Cyclic Pressure and Angiotensin II Influence the Biomechanical Properties of Aortic Valves

Abstract

Hypertension is a known risk factor for aortic stenosis. The elevated blood pressure increases the transvalvular load and can elicit inflammation and extracellular matrix (ECM) remodeling. Elevated cyclic pressure and the vasoactive agent angiotensin II (Ang II) both promote collagen synthesis, an early hallmark of aortic sclerosis. In the current study, it was hypothesized that elevated cyclic pressure and/or angiotensin II decreases extensibility of aortic valve leaflets due to an increase in collagen content and/or interstitial cell stiffness. Porcine aortic valve leaflets were exposed to pressure conditions of increasing magnitude (static atmospheric pressure, 80, and 120 mmHg) with and without 10−6 M Ang II. Biaxial mechanical testing was performed to determine extensibility in the circumferential and radial directions and collagen content was determined using a quantitative dyebinding method at 24 and 48 h. Isolated aortic valve interstitial cells exposed to the same experimental conditions were subjected to atomic force microscopy to assess cellular stiffness at 24 h.

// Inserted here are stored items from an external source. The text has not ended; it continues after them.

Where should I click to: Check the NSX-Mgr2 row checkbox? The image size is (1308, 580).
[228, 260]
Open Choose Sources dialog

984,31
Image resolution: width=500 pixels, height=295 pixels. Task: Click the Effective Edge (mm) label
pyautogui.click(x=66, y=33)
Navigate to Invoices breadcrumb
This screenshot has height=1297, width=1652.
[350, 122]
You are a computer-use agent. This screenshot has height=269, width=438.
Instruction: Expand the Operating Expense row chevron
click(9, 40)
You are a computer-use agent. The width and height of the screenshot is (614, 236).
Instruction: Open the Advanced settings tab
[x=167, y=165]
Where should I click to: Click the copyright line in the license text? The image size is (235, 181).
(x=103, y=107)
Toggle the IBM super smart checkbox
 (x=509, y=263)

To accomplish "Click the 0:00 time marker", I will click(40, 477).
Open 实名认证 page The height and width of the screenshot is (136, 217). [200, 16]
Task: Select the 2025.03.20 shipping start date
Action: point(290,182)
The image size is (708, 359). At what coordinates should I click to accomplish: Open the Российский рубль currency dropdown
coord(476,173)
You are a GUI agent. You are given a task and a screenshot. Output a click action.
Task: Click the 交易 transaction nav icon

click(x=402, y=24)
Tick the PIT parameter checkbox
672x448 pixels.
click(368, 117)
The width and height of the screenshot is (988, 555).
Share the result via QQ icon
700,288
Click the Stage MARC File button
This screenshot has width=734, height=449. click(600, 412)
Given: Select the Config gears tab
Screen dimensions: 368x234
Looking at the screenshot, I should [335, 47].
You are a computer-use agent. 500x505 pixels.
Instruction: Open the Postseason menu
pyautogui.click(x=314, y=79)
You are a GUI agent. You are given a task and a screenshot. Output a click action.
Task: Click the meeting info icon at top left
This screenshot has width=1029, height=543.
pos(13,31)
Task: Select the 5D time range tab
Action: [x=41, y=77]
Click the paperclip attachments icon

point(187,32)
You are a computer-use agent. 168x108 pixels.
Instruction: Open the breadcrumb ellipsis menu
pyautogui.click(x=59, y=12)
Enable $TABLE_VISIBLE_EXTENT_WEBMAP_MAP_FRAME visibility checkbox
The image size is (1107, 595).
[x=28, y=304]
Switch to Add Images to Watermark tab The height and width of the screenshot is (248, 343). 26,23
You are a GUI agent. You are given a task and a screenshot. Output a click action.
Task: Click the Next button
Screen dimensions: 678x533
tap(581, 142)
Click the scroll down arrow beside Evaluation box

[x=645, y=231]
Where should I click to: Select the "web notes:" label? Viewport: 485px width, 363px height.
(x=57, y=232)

Leaflet tissue incubated with Ang II decreased tissue extensibility in the radial direction, but not in the circumferential direction. Elevated cyclic pressure decreased extensibility in both the radial and circumferential directions. Ang II and elevated cyclic pressure both increased the collagen content in leaflet tissue. Interstitial cells incubated with Ang II were stiffer than those incubated without Ang II while elevated cyclic pressure caused a decrease in cell stiffness. The results of the current study demonstrated that both pressure and Ang II play a role in altering the biomechanical properties of aortic valve leaflets. Ang II and elevated cyclic pressure decreased the extensibility of aortic valve leaflet tissue. Ang II induced direction specific changes in extensibility, demonstrating different response mechanisms. These findings help to provide a better understanding of the responses of aortic valves to mechanical and biochemical changes that occur under hypertensive conditions.